Title: A ROAD MAP FOR EFFICIENT AND RELIABLE HUMAN GENOME EPIDEMIOLOGY Authors
|Ioannidis, John - UNIV OF IOANNINA, GREECE|
|Gwinn, Marta - CENTER DIS CONTROL PREV|
|Little, Julian - UNIV OF OTTAWA CANADA|
|Higgins, Julian - UNIV OF CAMBRIDGE UK|
|Bernstein, Jonine - MEMORIAL SLOAN-KETTERING|
|Boffeta, Paolo - INT AGENCY RES CA, FRANCE|
|Bondy, Melissa - MD ANDERSON CANCER CENTER|
|Brenchley, Paul - MANCHEDTER INST NEPH TRAN|
|Buffler, Patricia - UNIV OF CALIFORNIA|
Submitted to: Nature Genetics
Publication Type: Peer Reviewed Journal
Publication Acceptance Date: October 15, 2005
Publication Date: January 15, 2006
Citation: Ioannidis, J.P., Gwinn, M., Little, J., Higgins, J.P.T., Bernstein, J.L., Boffeta, P., Bondy, M., Bray, M.S., Brenchley, P.E., Buffler, P.A. 2006. A road map for efficient and reliable human genome epidemiology. Nature Genetics. 38(1):3-5. Interpretive Summary: Many genetic studies have been performed with a great deal of conflicting results. These conflicting results occur because many studies only have a small number and/or specialized groups of individuals to study, and their results may not be representative of all people. Thus, many groups have begun to form networks of research teams who can share study samples and information and perform studies that cover a wider range of individuals. In order to provide some support and guidance for the formation of these networks, a "Network of Investigator Networks" has been set up, sponsored by the Human Genome Epidemiology (HuGE) Network. This paper summarizes the various types of guidance (organization, publications, etc.) that the Network of Networks will provide.
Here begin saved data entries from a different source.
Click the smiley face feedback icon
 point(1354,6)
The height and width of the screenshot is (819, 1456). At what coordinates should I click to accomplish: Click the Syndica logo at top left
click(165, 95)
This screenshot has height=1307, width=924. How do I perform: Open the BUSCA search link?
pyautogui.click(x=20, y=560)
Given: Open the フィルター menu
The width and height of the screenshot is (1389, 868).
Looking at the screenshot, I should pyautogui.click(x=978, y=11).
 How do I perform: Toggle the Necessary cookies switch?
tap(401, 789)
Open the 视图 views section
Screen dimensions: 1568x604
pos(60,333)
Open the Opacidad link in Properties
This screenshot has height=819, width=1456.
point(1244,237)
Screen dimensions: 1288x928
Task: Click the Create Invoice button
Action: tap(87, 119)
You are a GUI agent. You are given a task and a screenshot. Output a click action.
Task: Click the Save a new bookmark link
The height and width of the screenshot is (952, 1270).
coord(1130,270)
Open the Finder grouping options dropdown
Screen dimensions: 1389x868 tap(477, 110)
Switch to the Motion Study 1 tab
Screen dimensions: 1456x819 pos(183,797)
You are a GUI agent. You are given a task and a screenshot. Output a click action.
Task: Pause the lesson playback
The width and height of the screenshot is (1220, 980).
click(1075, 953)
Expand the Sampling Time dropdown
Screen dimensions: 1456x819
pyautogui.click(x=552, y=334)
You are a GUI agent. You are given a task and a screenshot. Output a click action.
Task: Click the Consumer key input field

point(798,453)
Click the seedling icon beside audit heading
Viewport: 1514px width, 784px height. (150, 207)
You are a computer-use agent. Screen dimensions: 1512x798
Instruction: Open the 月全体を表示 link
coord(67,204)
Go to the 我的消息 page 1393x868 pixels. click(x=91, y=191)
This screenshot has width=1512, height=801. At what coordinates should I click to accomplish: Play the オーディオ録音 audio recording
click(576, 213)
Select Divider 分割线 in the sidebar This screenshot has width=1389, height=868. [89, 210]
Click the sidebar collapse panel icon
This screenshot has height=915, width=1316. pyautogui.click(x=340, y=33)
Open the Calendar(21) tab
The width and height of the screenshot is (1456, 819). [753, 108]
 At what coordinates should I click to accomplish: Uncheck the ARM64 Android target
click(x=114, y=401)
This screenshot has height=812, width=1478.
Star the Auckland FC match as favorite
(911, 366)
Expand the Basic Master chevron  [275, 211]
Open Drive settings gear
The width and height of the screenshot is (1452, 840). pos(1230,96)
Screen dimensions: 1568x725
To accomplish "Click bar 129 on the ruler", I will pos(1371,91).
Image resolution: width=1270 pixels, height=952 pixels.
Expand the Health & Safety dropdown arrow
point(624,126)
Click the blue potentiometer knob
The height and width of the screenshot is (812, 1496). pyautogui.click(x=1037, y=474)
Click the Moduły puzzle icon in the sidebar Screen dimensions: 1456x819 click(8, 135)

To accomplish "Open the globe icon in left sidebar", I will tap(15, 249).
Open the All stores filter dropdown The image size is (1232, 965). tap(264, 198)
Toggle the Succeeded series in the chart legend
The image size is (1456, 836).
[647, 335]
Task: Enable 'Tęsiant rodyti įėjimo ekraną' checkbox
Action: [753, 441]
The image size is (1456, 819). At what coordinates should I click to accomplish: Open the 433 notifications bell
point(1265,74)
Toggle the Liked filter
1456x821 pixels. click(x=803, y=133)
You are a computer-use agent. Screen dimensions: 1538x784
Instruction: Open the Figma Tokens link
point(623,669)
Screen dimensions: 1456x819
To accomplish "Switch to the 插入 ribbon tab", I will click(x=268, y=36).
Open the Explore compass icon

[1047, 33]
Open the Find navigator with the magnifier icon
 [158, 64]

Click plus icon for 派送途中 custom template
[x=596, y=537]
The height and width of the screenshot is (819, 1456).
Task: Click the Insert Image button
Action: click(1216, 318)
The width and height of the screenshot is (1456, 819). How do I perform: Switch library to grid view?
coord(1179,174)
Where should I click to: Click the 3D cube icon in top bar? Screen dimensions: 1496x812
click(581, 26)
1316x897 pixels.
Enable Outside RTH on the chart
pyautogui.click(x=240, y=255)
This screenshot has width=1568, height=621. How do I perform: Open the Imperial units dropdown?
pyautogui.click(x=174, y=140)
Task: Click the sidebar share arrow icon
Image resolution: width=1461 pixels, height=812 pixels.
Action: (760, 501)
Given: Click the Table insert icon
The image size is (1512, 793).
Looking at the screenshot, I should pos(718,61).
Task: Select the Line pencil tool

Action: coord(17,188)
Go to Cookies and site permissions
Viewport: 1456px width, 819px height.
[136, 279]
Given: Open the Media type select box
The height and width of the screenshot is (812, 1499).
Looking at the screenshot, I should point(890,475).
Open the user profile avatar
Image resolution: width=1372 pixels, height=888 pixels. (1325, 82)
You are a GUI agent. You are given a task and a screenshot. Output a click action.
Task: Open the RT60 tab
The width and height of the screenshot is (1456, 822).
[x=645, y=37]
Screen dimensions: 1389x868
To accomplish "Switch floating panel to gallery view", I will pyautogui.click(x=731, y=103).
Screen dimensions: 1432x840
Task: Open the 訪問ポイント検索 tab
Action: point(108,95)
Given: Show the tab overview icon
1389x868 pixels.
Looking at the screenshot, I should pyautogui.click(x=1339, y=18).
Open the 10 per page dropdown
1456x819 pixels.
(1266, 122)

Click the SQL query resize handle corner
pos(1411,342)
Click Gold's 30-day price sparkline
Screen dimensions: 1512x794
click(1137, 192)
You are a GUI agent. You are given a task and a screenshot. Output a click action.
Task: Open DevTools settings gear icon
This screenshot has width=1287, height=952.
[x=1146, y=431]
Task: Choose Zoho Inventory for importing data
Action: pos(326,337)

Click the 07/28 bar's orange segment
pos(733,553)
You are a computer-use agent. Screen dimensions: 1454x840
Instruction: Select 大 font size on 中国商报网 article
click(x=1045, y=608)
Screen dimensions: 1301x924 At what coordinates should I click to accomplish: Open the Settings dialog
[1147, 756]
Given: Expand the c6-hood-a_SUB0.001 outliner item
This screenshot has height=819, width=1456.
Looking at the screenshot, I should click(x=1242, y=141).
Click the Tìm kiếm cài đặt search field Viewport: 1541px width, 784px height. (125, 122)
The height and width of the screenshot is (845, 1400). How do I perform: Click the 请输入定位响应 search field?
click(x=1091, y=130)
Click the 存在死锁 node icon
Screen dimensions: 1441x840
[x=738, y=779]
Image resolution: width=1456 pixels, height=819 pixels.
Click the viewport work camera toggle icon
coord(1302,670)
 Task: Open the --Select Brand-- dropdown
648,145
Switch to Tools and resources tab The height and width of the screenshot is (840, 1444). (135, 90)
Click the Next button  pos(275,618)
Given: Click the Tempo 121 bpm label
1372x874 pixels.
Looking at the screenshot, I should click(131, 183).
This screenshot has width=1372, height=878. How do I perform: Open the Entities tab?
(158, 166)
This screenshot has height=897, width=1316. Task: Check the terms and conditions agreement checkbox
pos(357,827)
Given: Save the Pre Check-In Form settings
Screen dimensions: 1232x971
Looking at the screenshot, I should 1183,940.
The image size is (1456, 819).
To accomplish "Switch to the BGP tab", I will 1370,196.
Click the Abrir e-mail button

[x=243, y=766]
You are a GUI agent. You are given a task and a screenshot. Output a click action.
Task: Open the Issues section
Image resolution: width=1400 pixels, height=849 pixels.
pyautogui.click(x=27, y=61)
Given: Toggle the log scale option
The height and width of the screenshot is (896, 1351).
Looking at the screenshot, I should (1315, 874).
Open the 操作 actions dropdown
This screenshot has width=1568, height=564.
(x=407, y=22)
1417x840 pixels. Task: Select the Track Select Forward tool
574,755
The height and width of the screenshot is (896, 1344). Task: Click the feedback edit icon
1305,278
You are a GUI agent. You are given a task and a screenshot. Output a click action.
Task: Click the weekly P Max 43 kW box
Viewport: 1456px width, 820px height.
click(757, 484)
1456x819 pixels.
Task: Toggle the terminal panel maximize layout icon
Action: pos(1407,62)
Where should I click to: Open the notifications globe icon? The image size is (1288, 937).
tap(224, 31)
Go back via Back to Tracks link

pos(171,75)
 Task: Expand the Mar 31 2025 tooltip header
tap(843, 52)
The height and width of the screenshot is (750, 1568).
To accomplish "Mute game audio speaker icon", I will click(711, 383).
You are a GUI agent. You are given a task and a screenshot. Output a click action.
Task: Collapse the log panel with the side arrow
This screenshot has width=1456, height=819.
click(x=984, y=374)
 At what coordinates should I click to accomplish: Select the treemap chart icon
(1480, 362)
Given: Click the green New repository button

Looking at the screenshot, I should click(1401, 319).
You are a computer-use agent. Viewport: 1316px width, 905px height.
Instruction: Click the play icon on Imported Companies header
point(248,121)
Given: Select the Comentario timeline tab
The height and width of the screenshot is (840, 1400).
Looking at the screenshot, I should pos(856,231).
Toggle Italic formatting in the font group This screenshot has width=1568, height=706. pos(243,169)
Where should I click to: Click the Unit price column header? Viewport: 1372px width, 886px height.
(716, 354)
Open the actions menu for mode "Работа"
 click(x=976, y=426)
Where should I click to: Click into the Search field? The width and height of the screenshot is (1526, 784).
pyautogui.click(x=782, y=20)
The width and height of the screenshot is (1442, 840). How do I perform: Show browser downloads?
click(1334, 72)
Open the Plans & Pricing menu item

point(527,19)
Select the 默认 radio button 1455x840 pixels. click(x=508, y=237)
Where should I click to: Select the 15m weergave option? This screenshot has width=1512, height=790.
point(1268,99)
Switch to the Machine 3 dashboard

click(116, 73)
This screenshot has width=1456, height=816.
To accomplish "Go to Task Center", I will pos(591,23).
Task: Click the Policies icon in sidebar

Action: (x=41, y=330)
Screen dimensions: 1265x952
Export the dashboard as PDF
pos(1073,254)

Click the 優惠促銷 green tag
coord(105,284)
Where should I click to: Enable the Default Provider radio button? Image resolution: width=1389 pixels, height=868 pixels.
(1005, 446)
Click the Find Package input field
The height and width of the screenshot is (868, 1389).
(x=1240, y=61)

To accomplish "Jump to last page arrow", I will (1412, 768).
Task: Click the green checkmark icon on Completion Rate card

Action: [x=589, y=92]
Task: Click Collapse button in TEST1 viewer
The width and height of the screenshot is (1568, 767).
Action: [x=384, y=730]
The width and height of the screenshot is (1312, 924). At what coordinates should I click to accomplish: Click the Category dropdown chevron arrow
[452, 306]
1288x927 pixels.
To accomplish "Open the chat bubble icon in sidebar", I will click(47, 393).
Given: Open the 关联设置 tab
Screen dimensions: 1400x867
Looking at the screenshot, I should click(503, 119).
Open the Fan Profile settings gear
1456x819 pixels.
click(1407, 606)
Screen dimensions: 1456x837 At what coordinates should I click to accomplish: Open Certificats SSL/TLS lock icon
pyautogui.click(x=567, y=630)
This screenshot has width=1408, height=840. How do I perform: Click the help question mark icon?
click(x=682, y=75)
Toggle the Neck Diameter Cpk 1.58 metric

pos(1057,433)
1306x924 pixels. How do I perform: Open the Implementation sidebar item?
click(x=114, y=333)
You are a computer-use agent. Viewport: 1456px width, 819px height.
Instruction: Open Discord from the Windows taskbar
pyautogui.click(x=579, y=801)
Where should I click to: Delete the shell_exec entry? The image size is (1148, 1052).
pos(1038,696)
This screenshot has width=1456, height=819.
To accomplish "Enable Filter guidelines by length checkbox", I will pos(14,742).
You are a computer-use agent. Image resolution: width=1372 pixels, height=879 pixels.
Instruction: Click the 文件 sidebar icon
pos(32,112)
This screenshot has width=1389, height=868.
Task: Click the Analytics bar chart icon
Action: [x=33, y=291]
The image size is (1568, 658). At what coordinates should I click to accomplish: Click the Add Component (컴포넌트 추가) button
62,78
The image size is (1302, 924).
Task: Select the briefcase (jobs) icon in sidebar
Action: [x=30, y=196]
Technical Abstract: Network of investigators have begun sharing best practices, tools, and methods for analysis of associations between genetic variation and common diseases. A Network of Investigator Networks has been set up to drive the process, sponsored by the Human Genome Epidemiology Network. A workshop is planned to develop consensus guidelines for reporting results of genetic association studies. Published literature databases will be integrated, and unpublished data, including 'negative' studies, will be captured by online journals and through investigator network. Systematic reviews will be expanded to include more mete-analyses of individual-level data and prospective mata-analyses. Field synopses will offer regularly updated overviews.